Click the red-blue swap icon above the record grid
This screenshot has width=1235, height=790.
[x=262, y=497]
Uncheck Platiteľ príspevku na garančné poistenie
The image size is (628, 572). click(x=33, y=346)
_____
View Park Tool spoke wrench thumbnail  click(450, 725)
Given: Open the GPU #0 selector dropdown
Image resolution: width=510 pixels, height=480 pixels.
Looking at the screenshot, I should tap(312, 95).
_____
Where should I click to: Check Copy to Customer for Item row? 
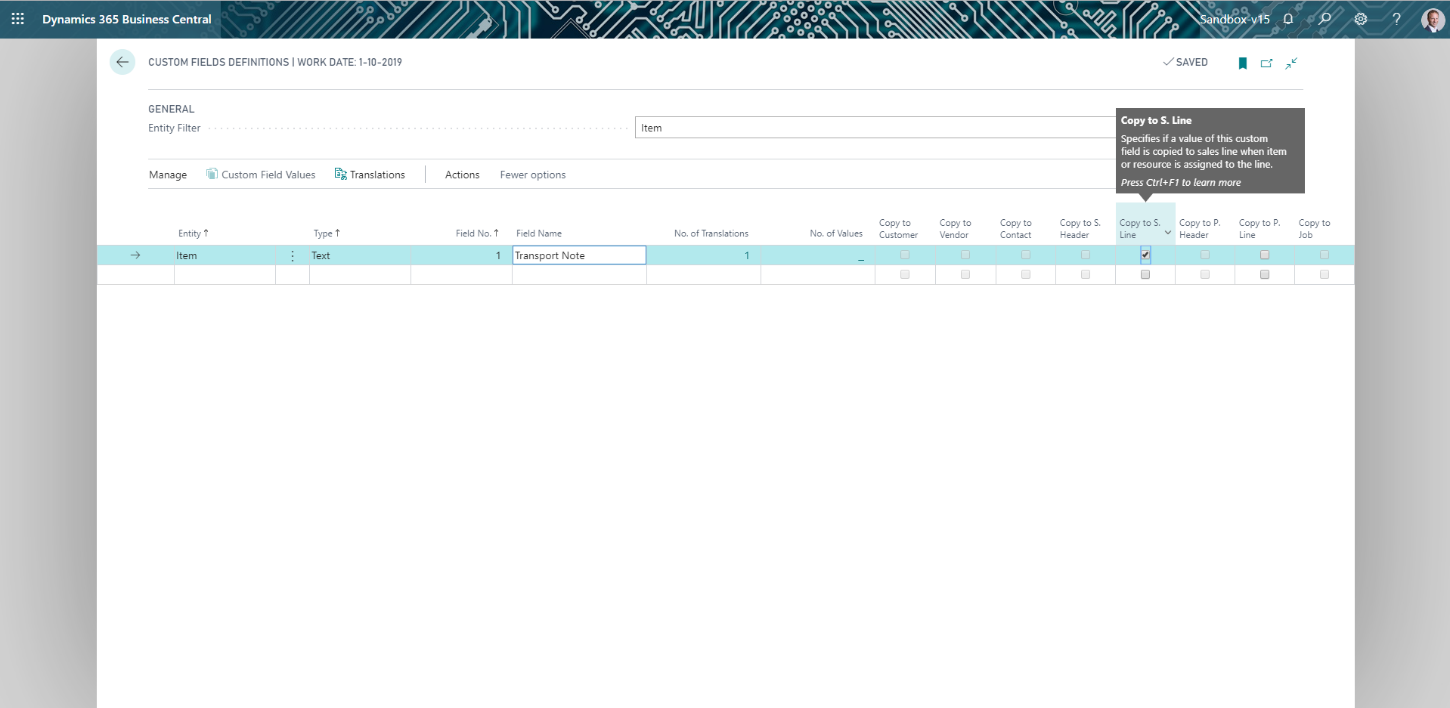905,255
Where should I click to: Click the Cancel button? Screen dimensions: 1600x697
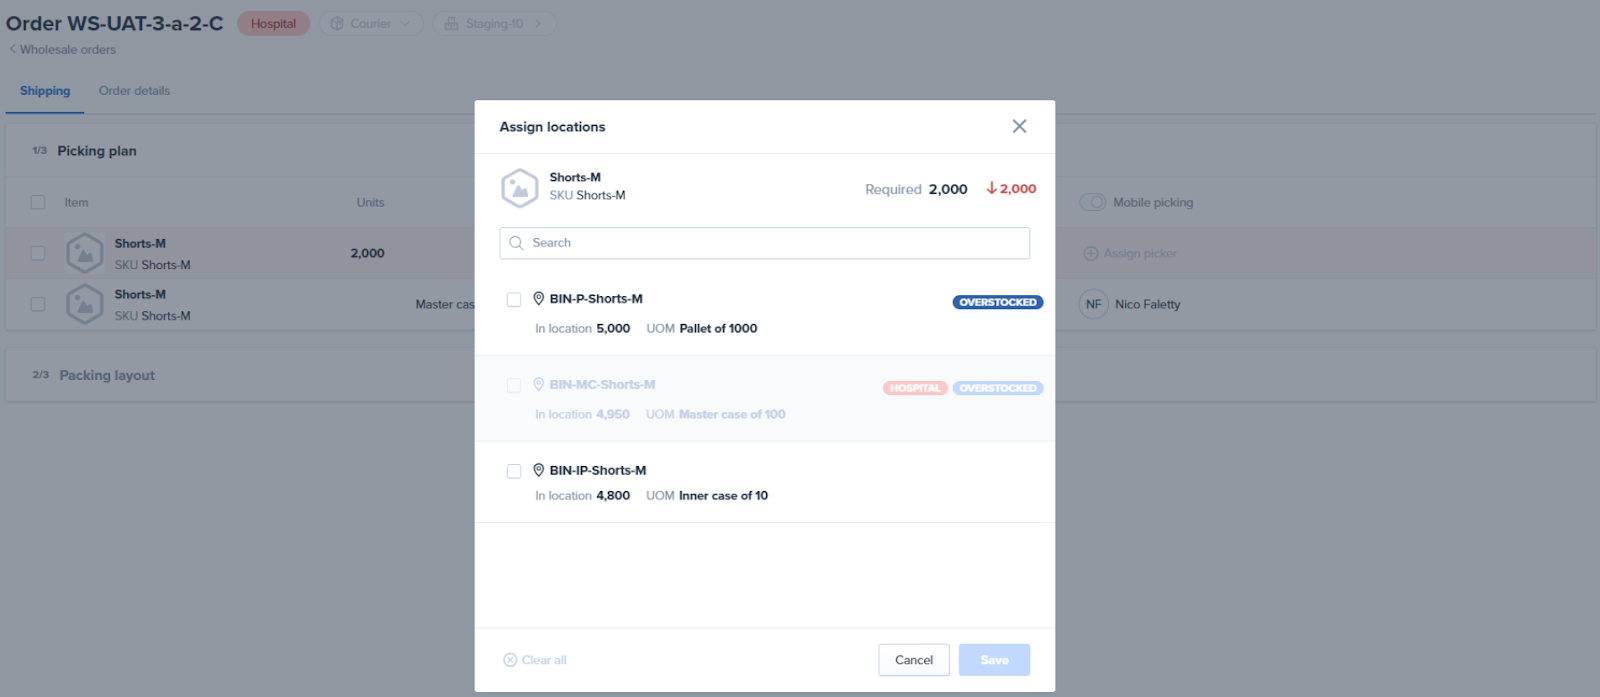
_____
#### [Problem]
Count the lines in the entries above that contain the string "height", and reply with the number alone.

#### [Answer to this task]
2